Reliable renewable energy forecasting for climate change mitigation.

Accurate prediction of electricity generation from diverse renewable energy sources (RES) plays a pivotal role in optimizing power schedules within RES, contributing to the collective effort to combat climate change. While prior research often focused on individual energy sources in isolation, neglecting intricate interactions among multiple sources, this limitation frequently leads to inaccurate estimations of total power generation. In this study, we introduce a hybrid architecture designed to address these challenges, incorporating advanced artificial intelligence (AI) techniques. The hybrid model seamlessly integrates a gated recurrent unit (GRU) and a ResNext model, and it is tuned with the modified jaya algorithm (MJA) to capture localized correlations among different energy sources. Leveraging its nonlinear time-series properties, the model integrates meteorological conditions and specific energy source data. Additionally, principal component analysis (PCA) is employed to extract linear time-series data characteristics for each energy source. Application of the proposed AI-infused approach to a renewable energy system demonstrates its effectiveness and feasibility in the context of climate change mitigation. Results reveal the superior accuracy of the hybrid framework compared to more complex models such as decision trees and ResNet.

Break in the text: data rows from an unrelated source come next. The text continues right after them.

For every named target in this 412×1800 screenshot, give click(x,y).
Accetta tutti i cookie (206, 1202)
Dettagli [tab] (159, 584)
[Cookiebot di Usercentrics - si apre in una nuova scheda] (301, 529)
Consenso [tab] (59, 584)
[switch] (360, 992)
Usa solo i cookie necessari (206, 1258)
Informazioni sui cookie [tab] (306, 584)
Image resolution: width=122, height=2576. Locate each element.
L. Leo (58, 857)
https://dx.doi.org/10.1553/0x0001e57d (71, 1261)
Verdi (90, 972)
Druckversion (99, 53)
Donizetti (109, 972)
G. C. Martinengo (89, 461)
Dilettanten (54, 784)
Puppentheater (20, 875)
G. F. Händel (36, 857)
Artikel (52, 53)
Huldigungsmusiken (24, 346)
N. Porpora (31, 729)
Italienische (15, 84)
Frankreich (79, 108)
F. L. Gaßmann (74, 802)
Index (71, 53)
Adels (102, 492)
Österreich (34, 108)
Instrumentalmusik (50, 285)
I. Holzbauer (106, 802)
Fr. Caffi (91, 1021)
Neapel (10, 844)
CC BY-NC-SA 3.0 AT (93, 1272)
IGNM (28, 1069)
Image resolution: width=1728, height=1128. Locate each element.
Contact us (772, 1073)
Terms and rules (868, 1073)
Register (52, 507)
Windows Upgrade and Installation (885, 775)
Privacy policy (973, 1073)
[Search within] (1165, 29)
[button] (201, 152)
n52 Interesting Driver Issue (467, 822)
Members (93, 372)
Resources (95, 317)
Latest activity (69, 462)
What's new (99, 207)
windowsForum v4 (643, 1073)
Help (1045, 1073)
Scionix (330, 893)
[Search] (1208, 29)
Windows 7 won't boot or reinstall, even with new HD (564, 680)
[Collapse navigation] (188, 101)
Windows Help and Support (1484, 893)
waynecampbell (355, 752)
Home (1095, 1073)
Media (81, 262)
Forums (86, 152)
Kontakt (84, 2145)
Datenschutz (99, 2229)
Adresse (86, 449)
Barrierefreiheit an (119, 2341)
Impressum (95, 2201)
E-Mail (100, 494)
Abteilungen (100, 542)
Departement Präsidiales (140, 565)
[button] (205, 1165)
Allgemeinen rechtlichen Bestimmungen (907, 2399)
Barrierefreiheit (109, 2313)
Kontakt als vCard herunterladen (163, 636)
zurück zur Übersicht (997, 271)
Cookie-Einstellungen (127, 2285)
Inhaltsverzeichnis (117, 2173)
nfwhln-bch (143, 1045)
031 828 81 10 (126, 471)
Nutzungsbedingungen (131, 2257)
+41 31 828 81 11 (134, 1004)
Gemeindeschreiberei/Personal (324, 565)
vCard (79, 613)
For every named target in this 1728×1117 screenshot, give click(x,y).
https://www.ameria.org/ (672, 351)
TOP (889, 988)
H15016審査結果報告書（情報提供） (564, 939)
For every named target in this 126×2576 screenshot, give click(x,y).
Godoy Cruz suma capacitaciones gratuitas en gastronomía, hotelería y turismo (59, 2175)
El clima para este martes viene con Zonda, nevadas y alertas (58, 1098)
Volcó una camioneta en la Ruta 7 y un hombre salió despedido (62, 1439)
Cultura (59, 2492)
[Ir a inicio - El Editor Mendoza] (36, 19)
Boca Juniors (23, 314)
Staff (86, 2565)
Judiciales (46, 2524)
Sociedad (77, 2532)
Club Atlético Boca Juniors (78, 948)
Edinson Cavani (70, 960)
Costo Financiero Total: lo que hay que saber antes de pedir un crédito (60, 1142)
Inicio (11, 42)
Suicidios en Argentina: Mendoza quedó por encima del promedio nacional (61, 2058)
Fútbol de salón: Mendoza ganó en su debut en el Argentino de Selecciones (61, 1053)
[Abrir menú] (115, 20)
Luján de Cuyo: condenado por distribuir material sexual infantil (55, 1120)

Specifically, our proposed method achieved remarkable performance, boasting the lowest error rates with a normalized RMSE of 6.51 and a normalized MAPE of 4.34 for solar photovoltaic (PV), highlighting its exceptional precision in terms of mean absolute errors. A detailed sensitivity analysis is carried out to evaluate the influence of every element in the hybrid framework, emphasizing the importance of energy correlation patterns. Comparative assessments underscore the increased accuracy and stability of the suggested AI-infused framework when compared to other methods.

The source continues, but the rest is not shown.